2. Get an accurate picture of your current health

Bodies in stressed-out condition scream for more Vitamins B, C and magnesium. Get a complete physical and discuss the results, your daily routine and a stress reduction plan with your doctor, including their recommendations for an optimal exercise plan.


3. Meditate and try some relaxing breathing and mindfulness exercises

Start each day with even as little as 10 to 15 minutes of guided or self-guided meditation. Consider going outside somewhere as close as your yard or as far as a peaceful mountain trail.


If you check in with your breathing throughout the day, you're likely to find it centered up in your chest or throat. Work on moving it down slowly.


4. Schedule a massage

Physical touch can be a welcoming, soothing and muscle-relaxing break in a busy week that is none of those things.


5. Get adequate rest

Getting seven to nine hours of quality sleep each night is essential. Unfortunately, an already high cortisol level can make this difficult.


Ask your doctor about natural ways to induce or regulate sleep until your levels get back to a place where your body will go to sleep naturally. Some forms of healthy melatonin or “sleepy” herbal teas are available without a prescription.


6. Have fun!

Use your humor. Watch your favorite stand-up comedian live or on Comedy Central. Search for silly videos on YouTube. Get up and dance to your favorite music.


7. Shake your sugar habit

That same advice to eat a healthy, balanced diet applies here as it does everywhere else. Remember that alcohol is also sugar, so bring your consumption way, way down. Sorry this one's not easy. lol


While we’re at it, do the same with coffee or anything else with caffeine. Where there’s chocolate (sugar), there’s caffeine, except the dark, no-sugar-added variety.


8. Pet a pet

Our well-being is quickly enhanced when we stroke our furry friends. Our brain releases those feel-good chemicals, including dopamine, oxytocin and norepinephrine.

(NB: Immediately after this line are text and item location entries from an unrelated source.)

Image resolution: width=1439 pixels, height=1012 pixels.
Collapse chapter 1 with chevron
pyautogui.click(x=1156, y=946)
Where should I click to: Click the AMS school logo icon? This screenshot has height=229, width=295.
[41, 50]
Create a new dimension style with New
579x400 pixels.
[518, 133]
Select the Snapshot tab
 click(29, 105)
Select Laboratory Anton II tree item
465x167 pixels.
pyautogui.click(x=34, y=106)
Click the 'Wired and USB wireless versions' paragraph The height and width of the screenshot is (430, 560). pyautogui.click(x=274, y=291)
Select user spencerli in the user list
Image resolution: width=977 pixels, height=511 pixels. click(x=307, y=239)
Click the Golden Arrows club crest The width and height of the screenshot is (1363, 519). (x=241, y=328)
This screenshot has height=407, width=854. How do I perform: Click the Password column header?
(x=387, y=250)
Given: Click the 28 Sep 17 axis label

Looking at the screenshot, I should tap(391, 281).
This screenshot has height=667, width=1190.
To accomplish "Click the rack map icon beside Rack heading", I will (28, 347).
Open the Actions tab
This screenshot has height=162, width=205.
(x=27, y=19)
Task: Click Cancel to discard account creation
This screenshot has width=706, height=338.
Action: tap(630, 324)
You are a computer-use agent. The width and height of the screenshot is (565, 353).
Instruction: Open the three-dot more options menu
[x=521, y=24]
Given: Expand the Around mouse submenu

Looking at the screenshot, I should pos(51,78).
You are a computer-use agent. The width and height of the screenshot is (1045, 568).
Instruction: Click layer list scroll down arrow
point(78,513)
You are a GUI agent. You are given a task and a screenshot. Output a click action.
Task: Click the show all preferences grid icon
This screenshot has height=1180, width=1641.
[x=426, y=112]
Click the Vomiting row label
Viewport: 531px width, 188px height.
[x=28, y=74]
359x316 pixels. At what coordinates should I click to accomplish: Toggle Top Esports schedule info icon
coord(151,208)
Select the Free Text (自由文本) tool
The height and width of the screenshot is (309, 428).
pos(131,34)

9. Find something that gives you a sense of purpose

People who feel some sense of our role in the world — be it for the next month, year, or lifetime — have access to daily happiness. This can be in the form of thoughts or actions each day. Acts of kindness, whether we offer them through humanity, Mother Nature, religion, or another spiritual focus, maintains lower cortisol levels and reduces anxiety and depression.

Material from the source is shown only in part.